_Set task a_. In the records below, transcribe the lines from the one containing "Yifan (656, 1006)" through the end of the records, including both ends.

### Selected extract ###

UNITED STATES DISTRICT COURT FOR THE NORTHERN DISTRICT OF ILLINOIS, EASTERN DIVISION
January 8, 1996
ANDREW E. THOMAS, Plaintiff,
BOMBARDIER-ROTAX MOTORENFABRICK, GmbH, et al., Defendants.
The opinion of the court was delivered by: MORAN
MEMORANDUM AND ORDER
Plaintiff Andrew Thomas (Thomas) brought this diversity suit against defendants Bombadier-Rotax Motorenfabrik, GmbH (Rotax) and Decker Aero power, Inc. (Decker Aero), alleging that defendants were negligent, had breached an implied warranty of safety, and are strictly liable for injuries he sustained when his experimental ultralight aircraft crashed during a test flight.
Before this court is Rotax's second motion to bar certain evidence relating to the aircraft
for failure to preserve material evidence. For the following reasons, defendant's motions to bar evidence and for summary judgment are granted.
In a products liability action the parties have a duty to preserve material evidence for the dual purpose of "both the proof and defense of such cases." See e.g., Shelbyville Mut. Ins. Co. v. Sunbeam Leisure Products Co., 262 Ill. App. 3d 636, 634 N.E.2d 1319, 1323, 199 Ill. Dec. 965 (Ill.App.5th) (emphasis added), appeal denied 157 Ill. 2d 523, 642 N.E.2d 1304 (Ill.S. Ct. 1994).
A court may sanction a party for the destruction of material evidence if the destruction was unreasonable and would prejudice the other party. H & H Sand & Gravel Haulers Co. v. Coyne Cylinder Co., 260 Ill. App. 3d 235, 632 N.E.2d 697, 704-05, 198 Ill. Dec. 367 (Ill.App.2d), appeal denied 157 Ill. 2d 500, 642 N.E.2d 1279 (Ill.S. Ct. 1994) (Table).
In an earlier opinion this court denied defendant's motion to bar evidence regarding the engine. However, as to the evidence regarding the plane, we wrote:
The destruction of the [aircraft] proves to be more problematic in that [plaintiff] was the only party in control of the aircraft and neither defendant participated in its destruction. Nevertheless, we feel that defendants have failed to demonstrate that they are prejudiced by their inability to examine the aircraft.... Defendants have not demonstrated how examination of the aircraft ... is necessary to determine if these [other potential] causes played a part in the crash. Thus, this case is similar to H & H Sand & Gravel Haulers, in which the court held 'when the alteration or destruction of evidence does not deprive a party from establishing their case, there has been no prejudice and sanctions which deprive the parties a trial on the merits are inappropriate'.
Thomas v. Bombardier-Rotax, 869 F. Supp. 551, 556 (N.D. Ill. 1994) (citation omitted). Since that opinion about the plane turned on defendant's failure to show prejudice, we read the bolstered record to determine whether defendant has made a proper showing of prejudice.

### Provided records ###

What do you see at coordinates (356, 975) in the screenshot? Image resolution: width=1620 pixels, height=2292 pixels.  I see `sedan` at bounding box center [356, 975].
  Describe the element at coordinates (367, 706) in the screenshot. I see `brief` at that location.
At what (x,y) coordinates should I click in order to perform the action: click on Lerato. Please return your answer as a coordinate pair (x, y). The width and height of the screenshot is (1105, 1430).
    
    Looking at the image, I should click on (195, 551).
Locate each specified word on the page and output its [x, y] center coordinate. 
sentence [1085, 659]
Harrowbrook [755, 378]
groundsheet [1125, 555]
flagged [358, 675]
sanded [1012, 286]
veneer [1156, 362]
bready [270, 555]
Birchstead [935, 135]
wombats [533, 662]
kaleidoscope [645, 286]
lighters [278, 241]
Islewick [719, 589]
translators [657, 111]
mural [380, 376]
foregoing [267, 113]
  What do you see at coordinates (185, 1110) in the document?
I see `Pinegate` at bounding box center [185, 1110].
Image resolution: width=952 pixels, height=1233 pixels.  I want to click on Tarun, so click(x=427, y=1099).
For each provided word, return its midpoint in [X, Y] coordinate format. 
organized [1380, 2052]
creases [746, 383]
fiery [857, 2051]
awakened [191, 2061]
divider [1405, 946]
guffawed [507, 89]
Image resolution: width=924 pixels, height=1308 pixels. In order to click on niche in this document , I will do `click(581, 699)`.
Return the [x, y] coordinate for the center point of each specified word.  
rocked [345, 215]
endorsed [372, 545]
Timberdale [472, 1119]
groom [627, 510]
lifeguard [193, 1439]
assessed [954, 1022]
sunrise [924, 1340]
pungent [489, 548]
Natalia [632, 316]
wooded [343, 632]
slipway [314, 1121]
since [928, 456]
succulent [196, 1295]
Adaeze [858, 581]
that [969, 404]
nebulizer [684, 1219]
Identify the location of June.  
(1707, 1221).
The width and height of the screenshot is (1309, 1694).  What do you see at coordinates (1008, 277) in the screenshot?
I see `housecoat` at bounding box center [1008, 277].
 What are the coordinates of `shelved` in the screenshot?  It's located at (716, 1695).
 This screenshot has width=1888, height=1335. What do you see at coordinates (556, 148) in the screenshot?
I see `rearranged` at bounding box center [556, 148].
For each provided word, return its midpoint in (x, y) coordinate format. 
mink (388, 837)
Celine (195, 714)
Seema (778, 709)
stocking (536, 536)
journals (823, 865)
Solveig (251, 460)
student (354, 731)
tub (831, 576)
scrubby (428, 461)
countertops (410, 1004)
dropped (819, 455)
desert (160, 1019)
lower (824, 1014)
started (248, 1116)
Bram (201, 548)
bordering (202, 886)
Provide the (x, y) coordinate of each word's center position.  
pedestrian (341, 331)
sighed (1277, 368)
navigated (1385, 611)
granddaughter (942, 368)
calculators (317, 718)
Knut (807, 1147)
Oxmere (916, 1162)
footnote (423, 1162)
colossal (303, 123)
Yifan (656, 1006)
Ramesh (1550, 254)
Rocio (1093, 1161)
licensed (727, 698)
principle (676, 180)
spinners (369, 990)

###

_Set task b_. Please copy word for word the passage of the court opinion above from "UNITED STATES DISTRICT" up to and including "et al., Defendants.".

_Response a_.
Yifan (656, 1006)
Ramesh (1550, 254)
Rocio (1093, 1161)
licensed (727, 698)
principle (676, 180)
spinners (369, 990)

_Response b_.
UNITED STATES DISTRICT COURT FOR THE NORTHERN DISTRICT OF ILLINOIS, EASTERN DIVISION
January 8, 1996
ANDREW E. THOMAS, Plaintiff,
BOMBARDIER-ROTAX MOTORENFABRICK, GmbH, et al., Defendants.